La pobreza y la precariedad se hacen muy evidentes, pero esto no alcanza para borrar las sonrisas de la gente que me encuentro. Una madre pasa cargando con su hijo, 40 kg de manioc y leña en su cabeza, al final de un día de puro y duro trabajo, y no duda en detenerse para mirarme con curiosidad, saludarme y regalarme una sonrisa.

 Me resulta claro que aquí se lucha todos los días para (sobre)vivir un día más, como en casi toda Africa, aunque aquí lo siento más pronunciado. Todo el trabajo es precario, rudimentario y duro. Las mujeres por un lado ocupándose de trabajar la tierra, hacer la comida, criar a los múltiples niños, la casa; los hombres intentando que el mundo que les toca vivir funcione para poder ganar centavos. Los caminos destrozados castigan a sus camiones de millones de kilómetros, que se rompen sin piedad, una y otra vez, dejándolos varados por horas sino días. Vestidos de polvo y grasa le hacen frente a los problemas reparando todo sin tener nada, sólo para poder rodar unos kilómetros más hasta finalmente llegar algún día a su destino final. Una vez allí volverán a comenzar un nuevo ciclo, un trayecto más en esta vida llena de pozos que les toca vivir.

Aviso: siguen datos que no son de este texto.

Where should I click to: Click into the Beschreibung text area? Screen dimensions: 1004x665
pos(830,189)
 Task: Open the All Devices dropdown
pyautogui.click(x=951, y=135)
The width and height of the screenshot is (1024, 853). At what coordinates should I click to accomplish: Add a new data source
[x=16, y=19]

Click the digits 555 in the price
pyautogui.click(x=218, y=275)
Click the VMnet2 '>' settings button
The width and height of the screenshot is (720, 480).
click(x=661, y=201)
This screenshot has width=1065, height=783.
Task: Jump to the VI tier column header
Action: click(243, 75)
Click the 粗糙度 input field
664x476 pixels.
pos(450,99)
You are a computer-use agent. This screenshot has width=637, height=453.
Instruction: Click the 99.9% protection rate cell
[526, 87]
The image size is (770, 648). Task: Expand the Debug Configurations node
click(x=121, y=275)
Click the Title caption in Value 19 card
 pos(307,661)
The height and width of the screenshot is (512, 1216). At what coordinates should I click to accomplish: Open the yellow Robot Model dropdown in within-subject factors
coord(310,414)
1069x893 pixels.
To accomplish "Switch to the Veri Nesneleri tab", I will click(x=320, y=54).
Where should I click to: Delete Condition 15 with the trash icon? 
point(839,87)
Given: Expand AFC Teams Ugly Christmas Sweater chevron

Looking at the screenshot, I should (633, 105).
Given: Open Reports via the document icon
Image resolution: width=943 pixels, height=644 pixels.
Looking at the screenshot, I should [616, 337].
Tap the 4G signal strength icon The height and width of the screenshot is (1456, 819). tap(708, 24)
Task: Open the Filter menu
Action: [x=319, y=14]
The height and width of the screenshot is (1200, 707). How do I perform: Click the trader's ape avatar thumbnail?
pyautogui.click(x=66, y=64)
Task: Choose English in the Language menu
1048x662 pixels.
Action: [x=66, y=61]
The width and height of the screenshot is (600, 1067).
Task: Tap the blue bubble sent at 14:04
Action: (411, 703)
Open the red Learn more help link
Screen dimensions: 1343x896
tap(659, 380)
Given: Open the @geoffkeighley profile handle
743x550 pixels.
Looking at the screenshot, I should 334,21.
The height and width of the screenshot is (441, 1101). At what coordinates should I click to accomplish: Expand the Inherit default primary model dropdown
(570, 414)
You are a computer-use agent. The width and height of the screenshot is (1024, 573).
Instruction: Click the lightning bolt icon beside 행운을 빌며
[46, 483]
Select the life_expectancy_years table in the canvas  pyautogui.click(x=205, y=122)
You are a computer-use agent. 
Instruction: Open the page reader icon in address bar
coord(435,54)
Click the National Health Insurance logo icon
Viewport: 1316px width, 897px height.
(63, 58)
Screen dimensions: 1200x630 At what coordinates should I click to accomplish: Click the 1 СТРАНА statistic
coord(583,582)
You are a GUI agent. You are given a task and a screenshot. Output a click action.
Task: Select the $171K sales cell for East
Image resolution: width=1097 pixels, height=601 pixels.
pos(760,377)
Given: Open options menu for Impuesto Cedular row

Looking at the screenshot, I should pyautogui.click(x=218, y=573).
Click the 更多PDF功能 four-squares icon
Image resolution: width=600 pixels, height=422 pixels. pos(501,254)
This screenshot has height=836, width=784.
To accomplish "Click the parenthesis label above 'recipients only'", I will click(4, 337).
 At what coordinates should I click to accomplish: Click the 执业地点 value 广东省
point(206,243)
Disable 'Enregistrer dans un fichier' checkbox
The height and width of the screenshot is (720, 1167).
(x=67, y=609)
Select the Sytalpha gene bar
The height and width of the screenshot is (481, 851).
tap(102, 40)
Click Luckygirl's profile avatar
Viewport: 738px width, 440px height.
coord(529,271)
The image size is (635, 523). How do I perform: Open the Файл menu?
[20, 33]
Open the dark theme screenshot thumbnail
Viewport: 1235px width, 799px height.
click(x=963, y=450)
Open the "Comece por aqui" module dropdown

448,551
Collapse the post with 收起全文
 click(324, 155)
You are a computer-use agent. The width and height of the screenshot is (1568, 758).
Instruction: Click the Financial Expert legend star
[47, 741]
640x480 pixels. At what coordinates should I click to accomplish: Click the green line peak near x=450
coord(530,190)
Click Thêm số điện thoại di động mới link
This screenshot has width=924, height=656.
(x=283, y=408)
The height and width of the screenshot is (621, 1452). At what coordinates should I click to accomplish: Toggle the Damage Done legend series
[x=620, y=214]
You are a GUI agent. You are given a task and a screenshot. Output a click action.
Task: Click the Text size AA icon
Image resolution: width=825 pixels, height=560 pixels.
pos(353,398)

 Los niños por su parte tienen algunos años de licencia para vivir en el polvo jugando hasta que llegue el punto de comenzar a trabajar en él. En la mayor parte de Africa sub-sahariana, los niños no conocen los juguetes Made In China que inundan el planeta, pero no falta la creatividad para crear medios con los cuales divertirse. Un bidón de aceite de palma cortado lateralmente y atado de un extremo con una cinta de la cual puede ser tirado por un hermano mayor o un amiguito, es suficiente para cumplir el mismo rol del camión sofisticado con el que mi sobrino juega en Montreal. Con ellos corren por las calles de polvo de la aldea mientras los más chiquitos se matan de risa yendo allí atrás. 

Sin embargo, las etapas de la vida en esta parte de Africa ocurren en cámara rápida. La niñez es muy corta, la infancia deviene rápido en adolescencia y un adolescente debe lidiar con una vida de adulto cuando es claro que adolece de la madurez que se necesita para vivir como tal. En consecuencia, debido a esta superposición e incluso ausencia de etapas, una vez adultos, sobre todo los hombres, muchas veces se comportan como adolescentes hasta bien entrada su adultez. Y al final del camino, están los viejos, cuya suerte se vuelve exponencialmente notoria por cada año que logran vivir pasados los 55 años de edad. Lo que los conecta a todos sin excepción, desde los 5, a veces desde los 4 años, es una vida dura signada por el trabajo para subsistir. Paradójicamente, es quizás esa mísmisima vida de dureza pero también de extrema simpleza la que les permite sufrir menos de preocupaciones superfluas y poder sonreir más fácilmente a pesar de la adversidad y la carencia.  

 Yo también paso mi primera semana en el Congo vestido de polvo, pero encuentro respiro en la calidez de su gente, que al verme pasar con la bici durante el día exclama sonriendo: "bonjour Papa!", y por las noches me acoge en sus aldeas con el afecto de quien da todo lo que no tiene. Nada del paisaje anodino, árido y de tierra naranja que atravieso, se asemeja aún ni de cerca a las imágenes que traía en mi cabeza. Pero sé que debo controlar mi ansiedad y ser paciente, porque aún me falta para llegar a ese añorado manchón verde hacia el cual me dirijo. Así es como llego a Brazza, de color naranja desesperado por perderme en un mundo verde pero feliz de estar acompañado por los congoleños. Como en el norte de Angola, aquí también me dicen esa hermosa frase que tan bienvenido me hacía sentir allí: "Nous sommes ensemble" aquí en francés claro: "Estamos juntos".